De espaldas al país
La dirigencia de los partidos tradicionales vive horas de efervescencia, apenas disimulada por pretendidas señales de «desinterés por los cargos», «patriótico desprendimiento» y «altruismo en función de los intereses generales del país».
Una prosa conocida.
Cualquier ciudadano que encuentre similitud entre esta y otras «actuaciones» similares, en período como este de «asignación de responsabilidades», no es más que un escéptico empedernido, un profesional de la desconfianza y un dudón acerca de los jubilosos destinos que le esperan al país con el futuro gobierno surgido de las elecciones de octubre y noviembre pasados.
El hecho es que el verano ha puesto en carne viva las pesadas tensiones sobre las que se construyó la victoria electoral del continuismo en la primavera pasada.
Dos factores –esenciales al sistema– afloran ahora con fuerza.
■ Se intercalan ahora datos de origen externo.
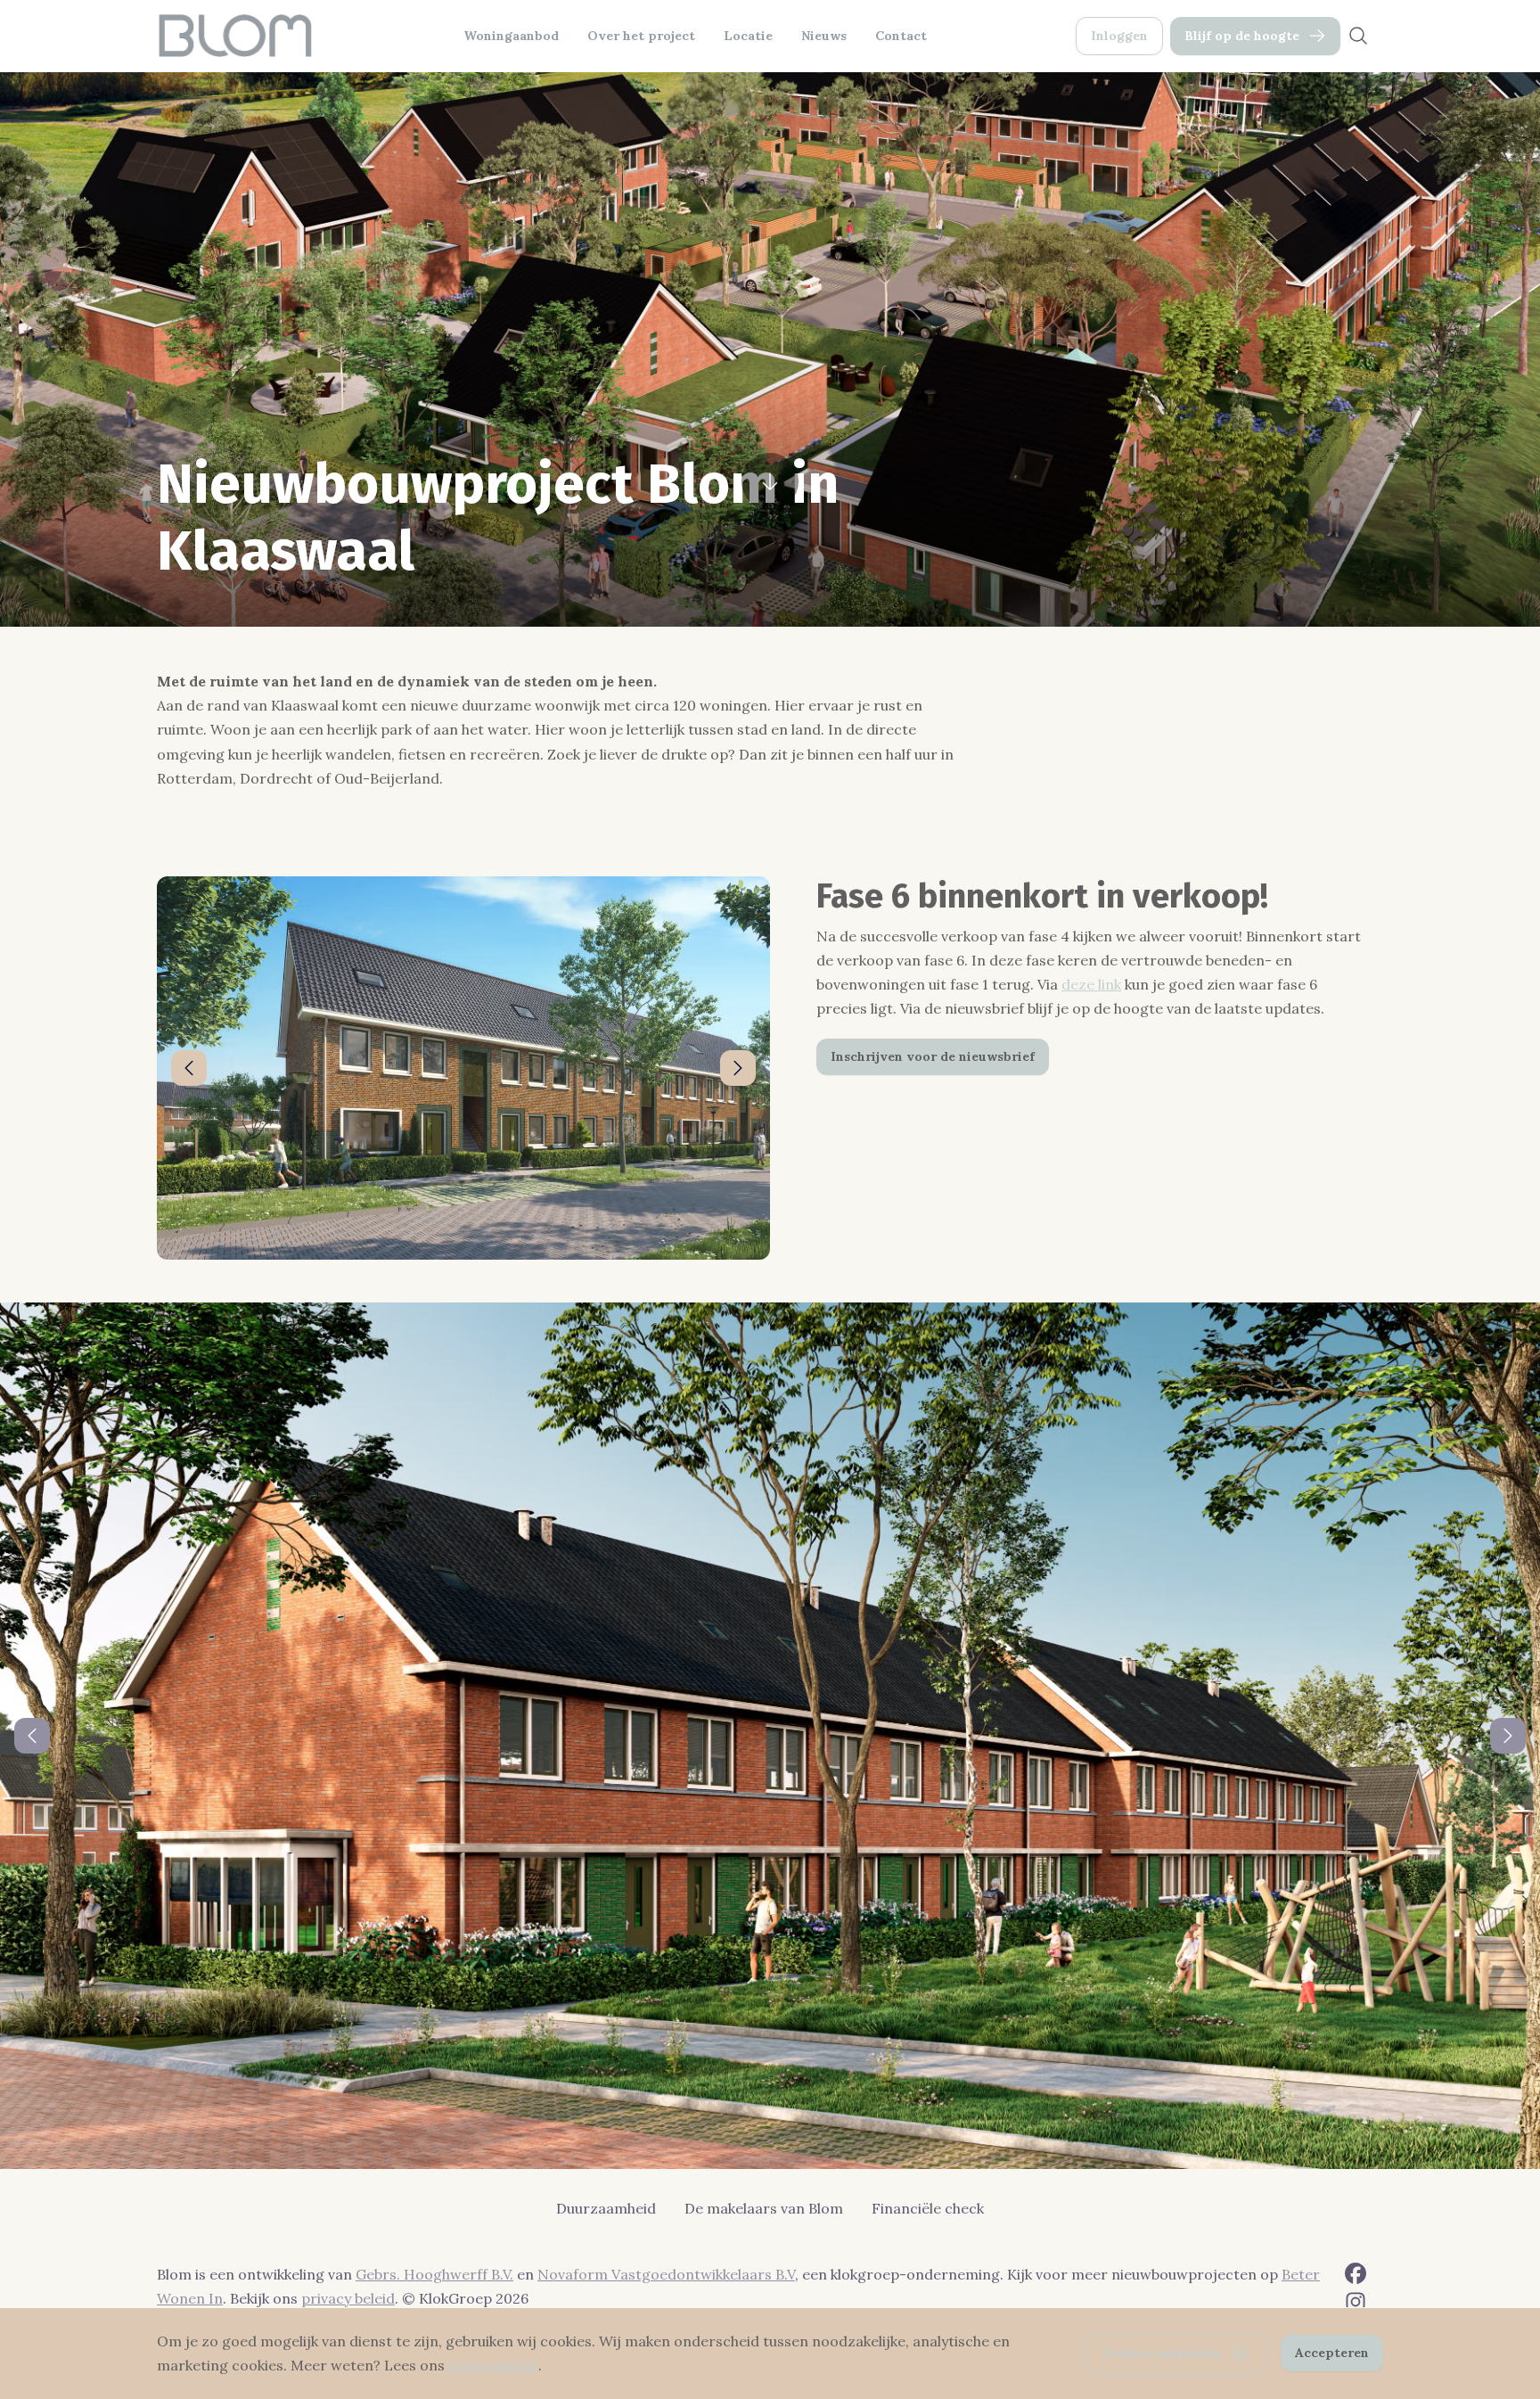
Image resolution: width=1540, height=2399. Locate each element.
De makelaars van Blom (763, 2208)
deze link (1091, 984)
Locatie (748, 36)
Por un lado, los partidos tradicionales, más allá de algunas figuras aisladas, sin peso significativo en la conducción de los aparatos partidarios, sobreviven gracias a su relación «prebendaria» y clientelística con el Estado.
Desprovistos de toda propuesta programática original y transformadora, los partidos del sistema carecen de «ideas-fuerza» capaces de generar corrientes reales de adhesión en la ciudadanía.
Por supuesto que dentro del Partido Nacional –el más traumatizado en todo este largo período posterior al gobierno de Lacalle- las invocaciones a Wilson Ferreira son reiteradas hasta el hartazgo, pero no hay por parte de los líderes ninguna aproximación ni siquiera remota a la visión de conjunto y espíritu de renovación y lucha que en su momento encarnó el líder desaparecido.
La ausencia de propuestas para el país, el infernal y sordo «catch-as-can» por los cargos estatales que los ocupa, ha puesto a la dirigencia de los partidos tradicionales de espaldas a la sociedad.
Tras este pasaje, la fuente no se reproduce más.